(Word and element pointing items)
"""

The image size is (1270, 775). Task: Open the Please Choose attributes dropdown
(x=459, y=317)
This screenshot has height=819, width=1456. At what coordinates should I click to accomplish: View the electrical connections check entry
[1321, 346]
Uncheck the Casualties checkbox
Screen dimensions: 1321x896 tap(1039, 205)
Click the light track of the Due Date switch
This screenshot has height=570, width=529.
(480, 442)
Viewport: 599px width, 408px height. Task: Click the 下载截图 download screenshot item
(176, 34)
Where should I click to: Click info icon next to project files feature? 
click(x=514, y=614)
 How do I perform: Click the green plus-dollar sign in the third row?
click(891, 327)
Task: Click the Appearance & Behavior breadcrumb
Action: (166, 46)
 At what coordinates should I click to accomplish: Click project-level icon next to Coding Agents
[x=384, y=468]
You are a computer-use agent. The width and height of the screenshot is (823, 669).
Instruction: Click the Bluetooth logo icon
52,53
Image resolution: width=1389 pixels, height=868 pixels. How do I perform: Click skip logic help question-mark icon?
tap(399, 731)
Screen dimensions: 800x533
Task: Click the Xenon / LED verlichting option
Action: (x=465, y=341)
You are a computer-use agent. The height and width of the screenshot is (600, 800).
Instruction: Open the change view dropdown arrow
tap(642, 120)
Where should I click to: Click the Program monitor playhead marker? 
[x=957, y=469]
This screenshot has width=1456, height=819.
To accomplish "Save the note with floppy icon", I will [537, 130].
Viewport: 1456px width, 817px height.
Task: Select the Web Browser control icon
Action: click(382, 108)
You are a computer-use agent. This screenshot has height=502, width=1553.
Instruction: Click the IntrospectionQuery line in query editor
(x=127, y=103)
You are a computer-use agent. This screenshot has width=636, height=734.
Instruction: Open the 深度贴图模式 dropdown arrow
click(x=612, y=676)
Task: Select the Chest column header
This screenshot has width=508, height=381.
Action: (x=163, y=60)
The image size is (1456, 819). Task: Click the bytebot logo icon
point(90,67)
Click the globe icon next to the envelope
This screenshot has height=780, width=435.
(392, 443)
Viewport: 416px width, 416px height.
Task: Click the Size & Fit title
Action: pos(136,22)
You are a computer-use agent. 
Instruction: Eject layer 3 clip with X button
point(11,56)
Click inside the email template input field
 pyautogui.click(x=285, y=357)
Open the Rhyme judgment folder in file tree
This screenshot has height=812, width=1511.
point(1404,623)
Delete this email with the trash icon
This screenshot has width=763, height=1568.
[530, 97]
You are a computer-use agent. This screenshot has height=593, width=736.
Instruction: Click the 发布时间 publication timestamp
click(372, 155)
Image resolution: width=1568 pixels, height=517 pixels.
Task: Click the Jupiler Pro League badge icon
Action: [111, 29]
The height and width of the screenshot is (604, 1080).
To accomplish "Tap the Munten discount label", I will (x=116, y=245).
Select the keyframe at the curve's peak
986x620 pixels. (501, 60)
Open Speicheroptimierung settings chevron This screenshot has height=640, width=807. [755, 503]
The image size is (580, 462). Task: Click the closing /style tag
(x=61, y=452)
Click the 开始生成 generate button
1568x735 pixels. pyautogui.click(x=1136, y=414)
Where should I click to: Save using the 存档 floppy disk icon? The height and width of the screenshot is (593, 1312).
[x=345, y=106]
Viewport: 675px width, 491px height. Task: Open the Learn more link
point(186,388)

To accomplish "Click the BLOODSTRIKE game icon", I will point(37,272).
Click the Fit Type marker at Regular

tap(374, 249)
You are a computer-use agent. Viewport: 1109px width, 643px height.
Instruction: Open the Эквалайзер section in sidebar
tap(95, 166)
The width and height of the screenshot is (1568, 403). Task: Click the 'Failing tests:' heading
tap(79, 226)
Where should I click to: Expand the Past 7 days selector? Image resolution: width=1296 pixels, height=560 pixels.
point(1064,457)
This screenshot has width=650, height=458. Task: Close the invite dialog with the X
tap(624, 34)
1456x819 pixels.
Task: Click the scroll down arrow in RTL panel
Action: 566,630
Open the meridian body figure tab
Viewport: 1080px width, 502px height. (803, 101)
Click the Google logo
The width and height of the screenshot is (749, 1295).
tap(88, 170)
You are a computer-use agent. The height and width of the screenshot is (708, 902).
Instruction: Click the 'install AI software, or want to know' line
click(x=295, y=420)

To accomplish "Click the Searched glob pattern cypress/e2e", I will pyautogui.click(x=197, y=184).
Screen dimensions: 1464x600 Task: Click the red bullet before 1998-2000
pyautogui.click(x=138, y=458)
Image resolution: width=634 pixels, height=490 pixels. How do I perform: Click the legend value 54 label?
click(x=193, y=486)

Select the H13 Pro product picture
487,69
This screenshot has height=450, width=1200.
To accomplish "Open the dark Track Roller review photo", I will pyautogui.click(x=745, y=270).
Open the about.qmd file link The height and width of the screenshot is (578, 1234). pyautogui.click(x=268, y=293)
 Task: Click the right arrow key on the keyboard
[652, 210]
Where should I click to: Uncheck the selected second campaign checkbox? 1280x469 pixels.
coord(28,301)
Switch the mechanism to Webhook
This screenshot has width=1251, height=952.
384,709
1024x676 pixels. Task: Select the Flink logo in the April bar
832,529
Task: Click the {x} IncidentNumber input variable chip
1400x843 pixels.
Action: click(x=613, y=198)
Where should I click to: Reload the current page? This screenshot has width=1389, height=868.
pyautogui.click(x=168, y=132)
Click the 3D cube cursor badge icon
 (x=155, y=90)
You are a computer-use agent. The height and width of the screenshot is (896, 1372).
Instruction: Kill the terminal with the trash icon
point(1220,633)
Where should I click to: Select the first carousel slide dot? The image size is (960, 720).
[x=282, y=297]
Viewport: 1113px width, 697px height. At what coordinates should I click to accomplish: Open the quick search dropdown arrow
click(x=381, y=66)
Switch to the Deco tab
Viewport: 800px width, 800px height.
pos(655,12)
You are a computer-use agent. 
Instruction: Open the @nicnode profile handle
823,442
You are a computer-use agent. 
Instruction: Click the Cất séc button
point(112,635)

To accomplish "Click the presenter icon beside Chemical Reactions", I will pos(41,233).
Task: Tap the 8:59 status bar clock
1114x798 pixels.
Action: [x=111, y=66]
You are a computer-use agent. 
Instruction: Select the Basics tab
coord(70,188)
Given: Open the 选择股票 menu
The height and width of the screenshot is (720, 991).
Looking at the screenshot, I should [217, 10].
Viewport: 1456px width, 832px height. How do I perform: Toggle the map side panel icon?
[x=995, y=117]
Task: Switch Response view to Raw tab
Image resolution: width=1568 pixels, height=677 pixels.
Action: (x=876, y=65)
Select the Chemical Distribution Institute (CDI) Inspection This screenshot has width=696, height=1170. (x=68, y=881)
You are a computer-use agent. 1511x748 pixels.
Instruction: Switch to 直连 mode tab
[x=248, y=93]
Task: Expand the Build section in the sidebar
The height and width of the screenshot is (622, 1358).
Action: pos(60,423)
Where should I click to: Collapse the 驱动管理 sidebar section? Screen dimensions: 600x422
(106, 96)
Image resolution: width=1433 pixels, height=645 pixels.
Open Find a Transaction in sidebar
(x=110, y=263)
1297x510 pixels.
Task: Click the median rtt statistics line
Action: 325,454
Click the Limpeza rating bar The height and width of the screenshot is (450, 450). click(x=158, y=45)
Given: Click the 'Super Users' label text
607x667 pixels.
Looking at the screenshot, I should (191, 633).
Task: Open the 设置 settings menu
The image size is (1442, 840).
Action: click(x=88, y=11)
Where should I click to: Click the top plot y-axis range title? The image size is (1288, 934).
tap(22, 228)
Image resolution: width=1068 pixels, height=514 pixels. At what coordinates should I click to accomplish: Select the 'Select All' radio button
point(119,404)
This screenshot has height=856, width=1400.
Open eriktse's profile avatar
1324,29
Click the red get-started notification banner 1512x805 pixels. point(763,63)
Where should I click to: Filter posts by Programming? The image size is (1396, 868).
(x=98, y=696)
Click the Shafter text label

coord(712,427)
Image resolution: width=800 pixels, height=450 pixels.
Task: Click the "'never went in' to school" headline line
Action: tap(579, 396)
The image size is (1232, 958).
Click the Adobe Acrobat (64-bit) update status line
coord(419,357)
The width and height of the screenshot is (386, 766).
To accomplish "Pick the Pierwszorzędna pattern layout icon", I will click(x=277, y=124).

"""

**Written exercise:** Reproduce only the lines from the line with "This screenshot has width=1456, height=819." up to and including the line with "Action: (x=163, y=60)", substituting "screen-navigation agent" for "computer-use agent" and keeping everything else unchanged.

**Exercise response:**
This screenshot has width=1456, height=819.
To accomplish "Save the note with floppy icon", I will [537, 130].
Viewport: 1456px width, 817px height.
Task: Select the Web Browser control icon
Action: click(382, 108)
You are a screen-navigation agent. This screenshot has height=502, width=1553.
Instruction: Click the IntrospectionQuery line in query editor
(x=127, y=103)
You are a screen-navigation agent. This screenshot has width=636, height=734.
Instruction: Open the 深度贴图模式 dropdown arrow
click(x=612, y=676)
Task: Select the Chest column header
This screenshot has width=508, height=381.
Action: (x=163, y=60)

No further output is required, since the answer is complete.